__Excerpted text__.
Distributor Mech Adv Limit
- The silver Delco tag is missing. It is installed on a 1969 L36 but the engine is sadly not too original so this might not have been the distributor that came with it.
- The distributor is currently off car and being measured on a Sun distributor machine
- Started with very light springs, and have also tried no springs - in order to establish what the full range of mechanical advance would be before I start adjusting it
- Initially only got 12-13 degrees but was able to squeeze a couple more (15 total) by removing the spacer from the pin that travels through the advance slot
- Vacuum advance not connected
- Cam is CCW 524
I noticed today that when any of the weights are installed, the shape of the weights prevent the pin from starting flush with the near edge of the slot (pic 2). If I remove the weights then the pin is able to start flush with the near edge (pic 1). In either situation, with or without weights, the pin is free to fully travel to far end of slot (pic 3). After chancing upon this, I can definitely see/feel the bind when the weights are installed. But I tried 6 different sets of weights from a selection of spare 60s Delco distributors. The general shape of all the weights is the same, but there are subtle differences, I assume not all are original GM weights but not sure how to tell which ones are. Regardless, 6 different sets tried - all of them created the same problem to varying degrees.
Shape of weights? Shape of football? Something else? Or maybe I'm incorrectly expecting mechanical advance range in the mid twenties? Don't be misled by my mention of Sun machine - I do have access to one but I'm still very new doing anything with distributors so there might be fundamental flaws in my assumptions.

__Listed entries__.

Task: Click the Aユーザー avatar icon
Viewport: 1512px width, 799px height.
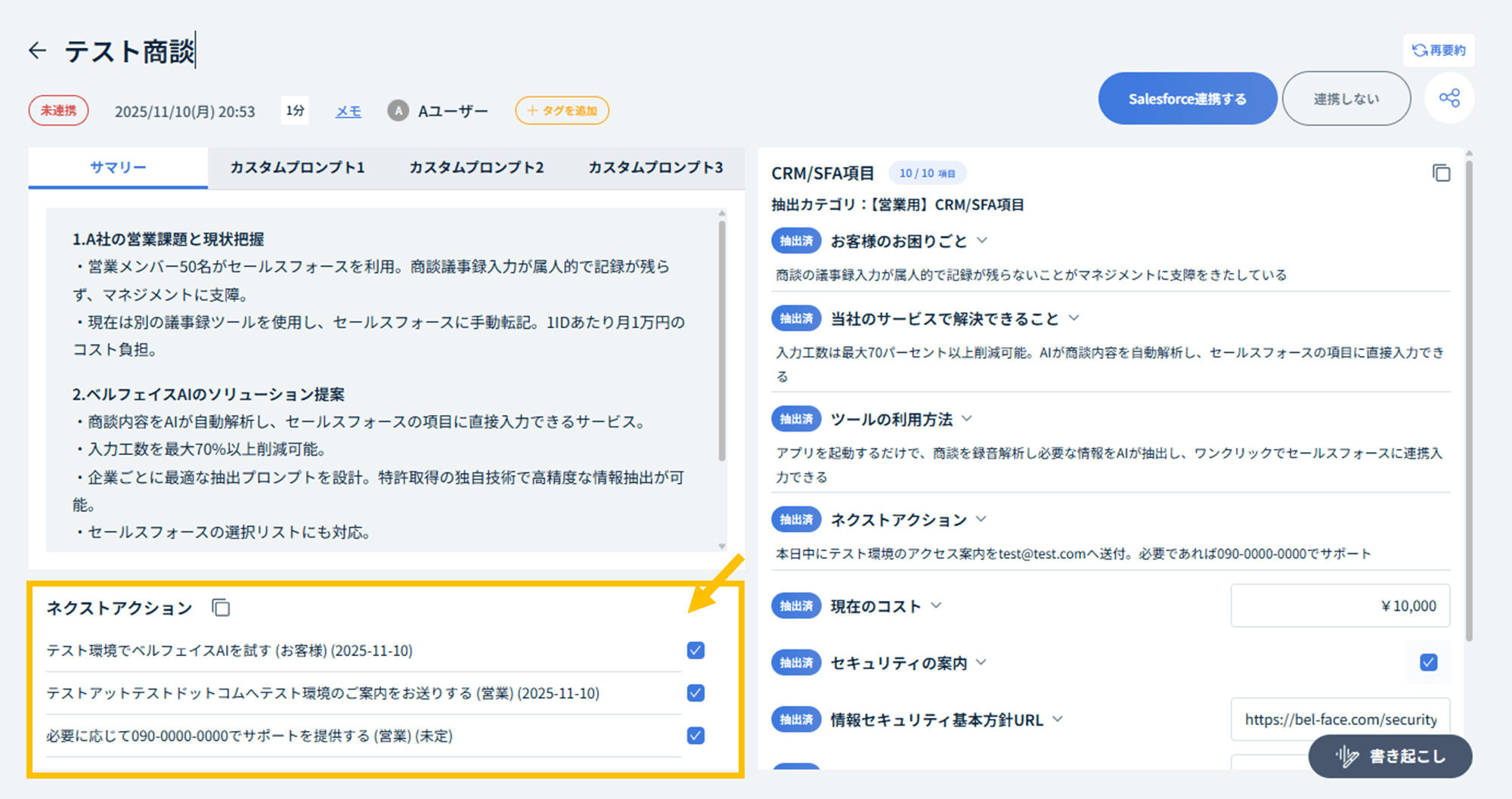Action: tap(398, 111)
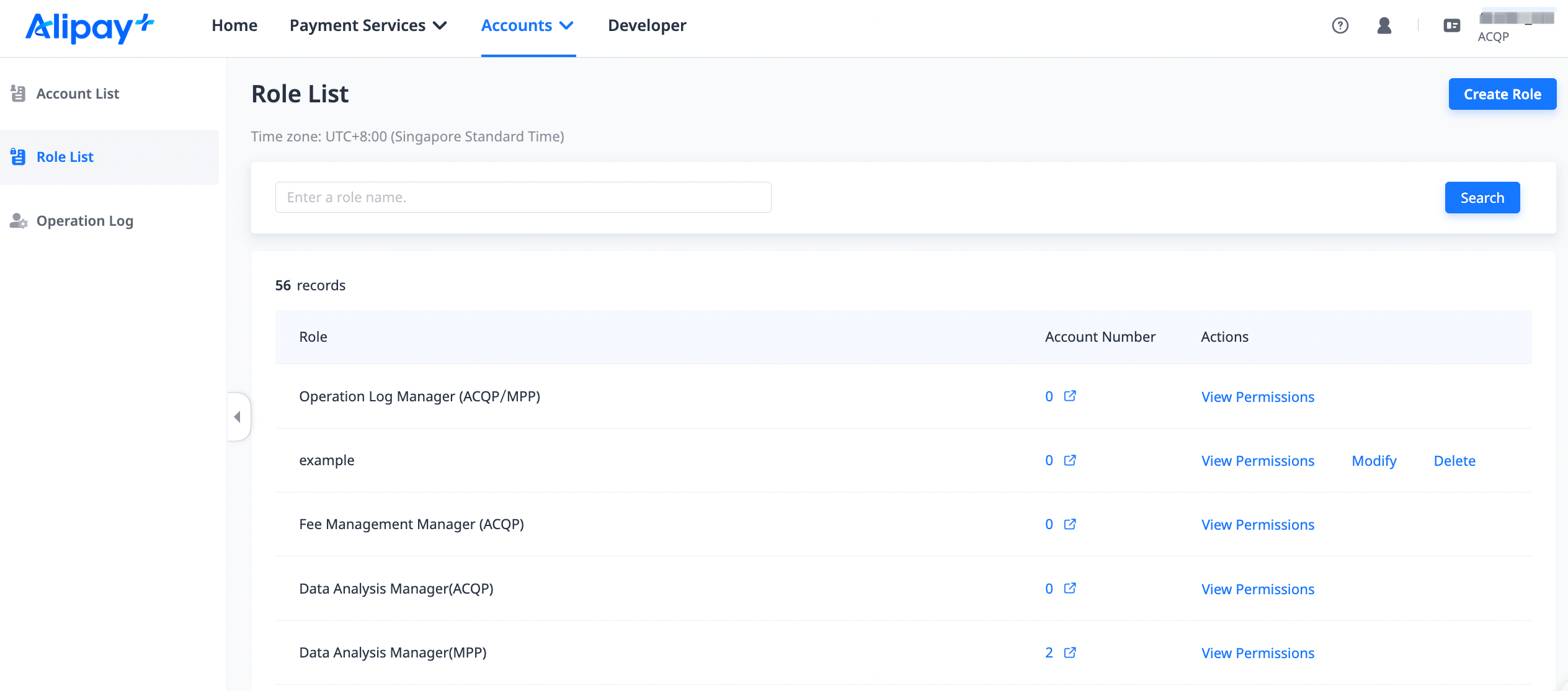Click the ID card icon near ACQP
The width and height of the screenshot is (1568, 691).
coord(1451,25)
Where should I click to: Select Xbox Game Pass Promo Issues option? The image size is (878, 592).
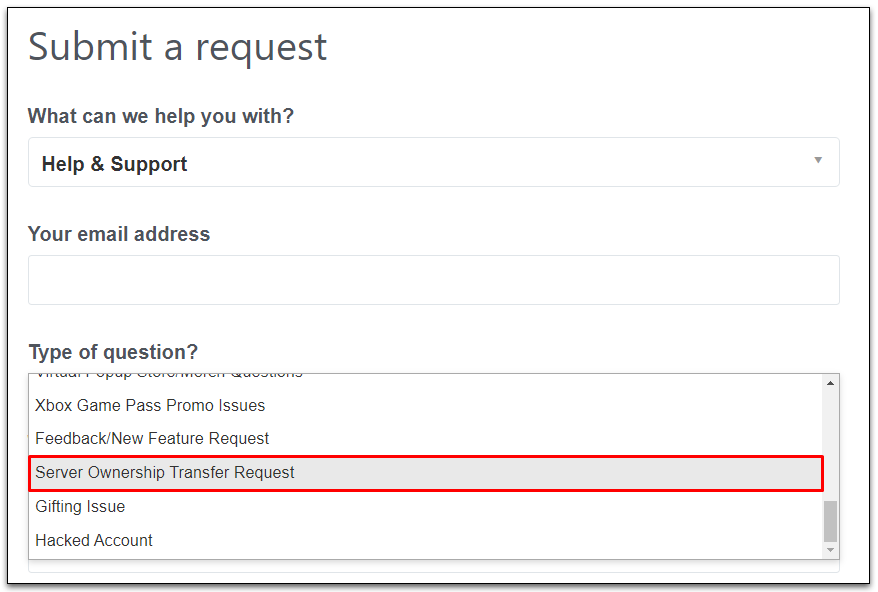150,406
==
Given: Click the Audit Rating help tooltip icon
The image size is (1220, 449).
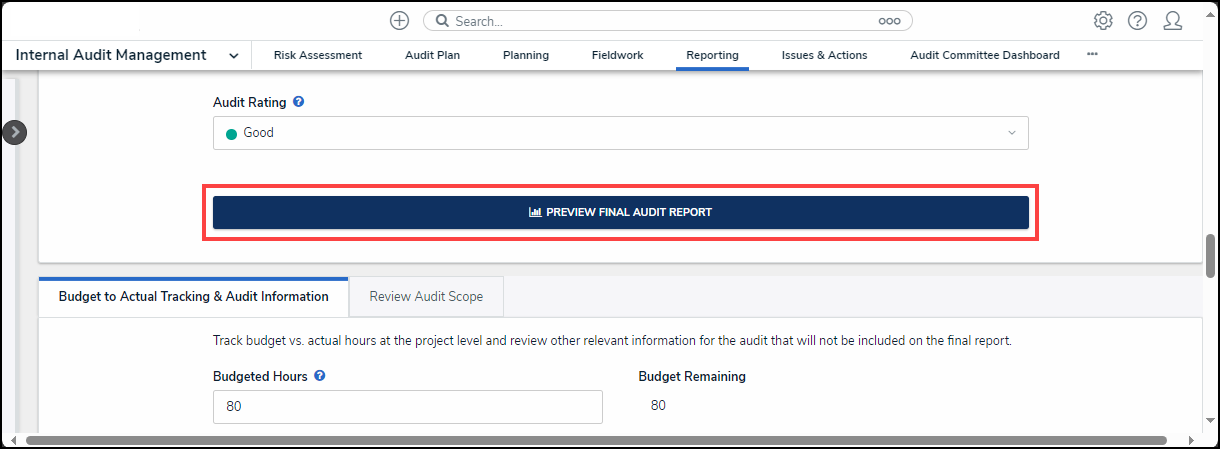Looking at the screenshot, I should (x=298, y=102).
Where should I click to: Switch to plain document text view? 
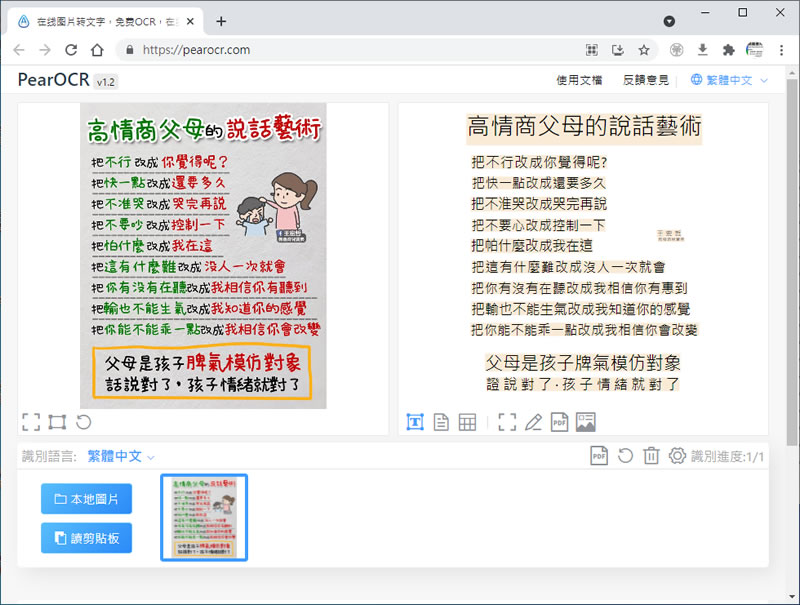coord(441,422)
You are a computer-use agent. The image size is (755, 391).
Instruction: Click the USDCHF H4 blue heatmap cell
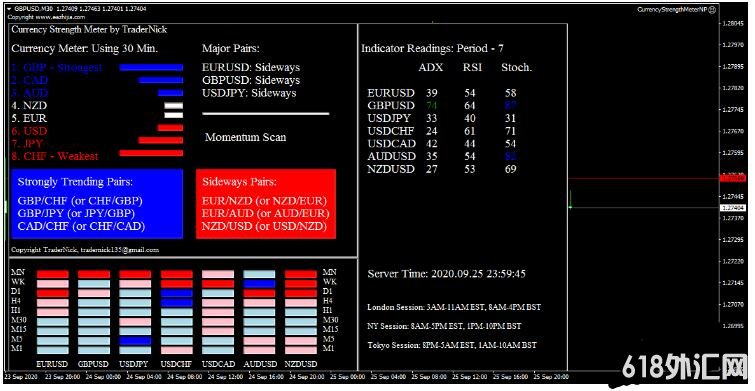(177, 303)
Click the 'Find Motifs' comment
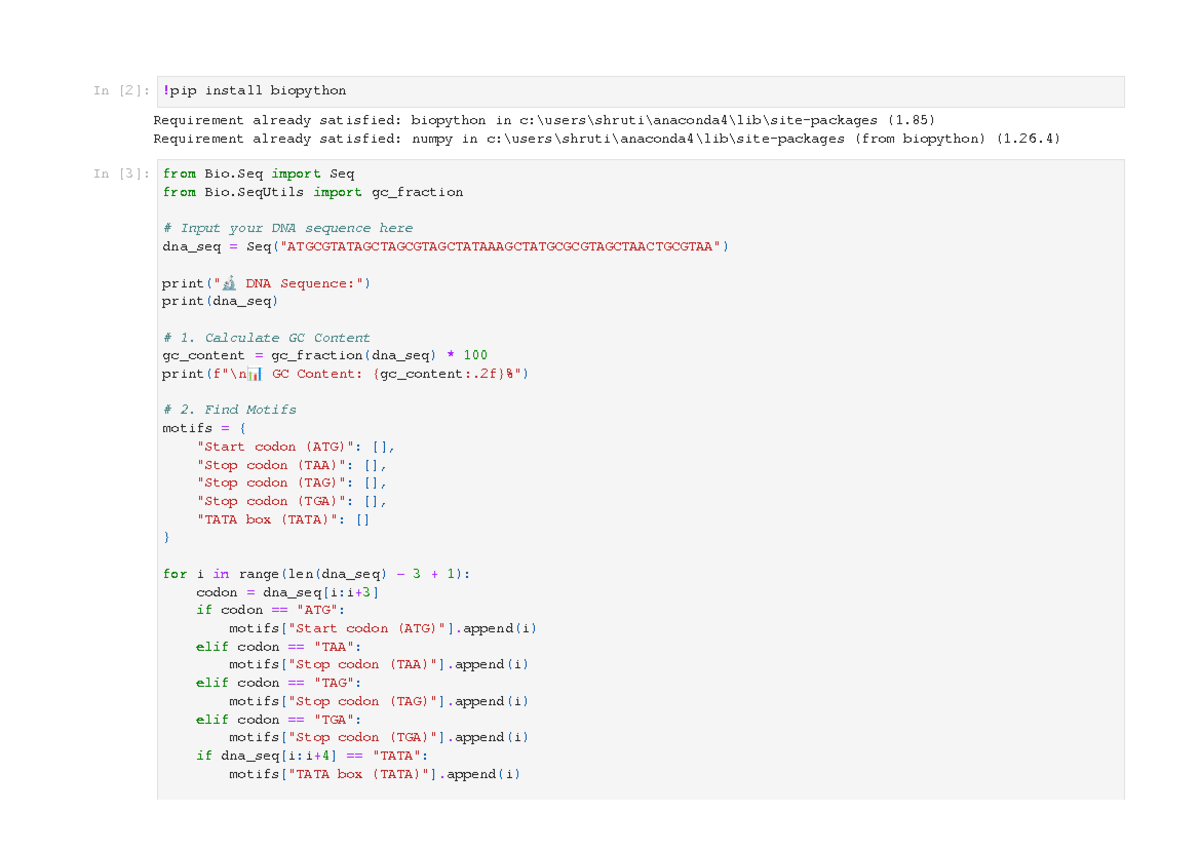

__Exercise objective__. Continue the post about the distributor's limited mechanical advance, starting right after its last sentence.

__Written answer__.
JT
JT
Your pin diameter WITH bushing should be about .260". On say a #730 CCW cam w/ #37 weights - a slot length of about 0.412" should yield about 15* (or 30* at crank).
If you're seeing 15* on the machine - then that is 30* at the crank.
You can also Google up 'printable protractor' and print it on paper with a diameter roughly the diameter of your distributor (or larger for more accuracy), cut it and tape it on the distributor. Use a paperclick or something on the shaft and measure degrees of advance.
When Lars pops into this thread - send him a PM (I don't have his email handy) and request his white papers on setting up a distributor curve and timing an engine. It's *THE* manual for how to do this project.
Your pin diameter WITH bushing should be about .260". On say a #730 CCW cam w/ #37 weights - a slot length of about 0.412" should yield about 15* (or 30* at crank).
If you're seeing 15* on the machine - then that is 30* at the crank.
Agree about Lars'paper - great stuff. I do have a copy.
Thanks, that was it!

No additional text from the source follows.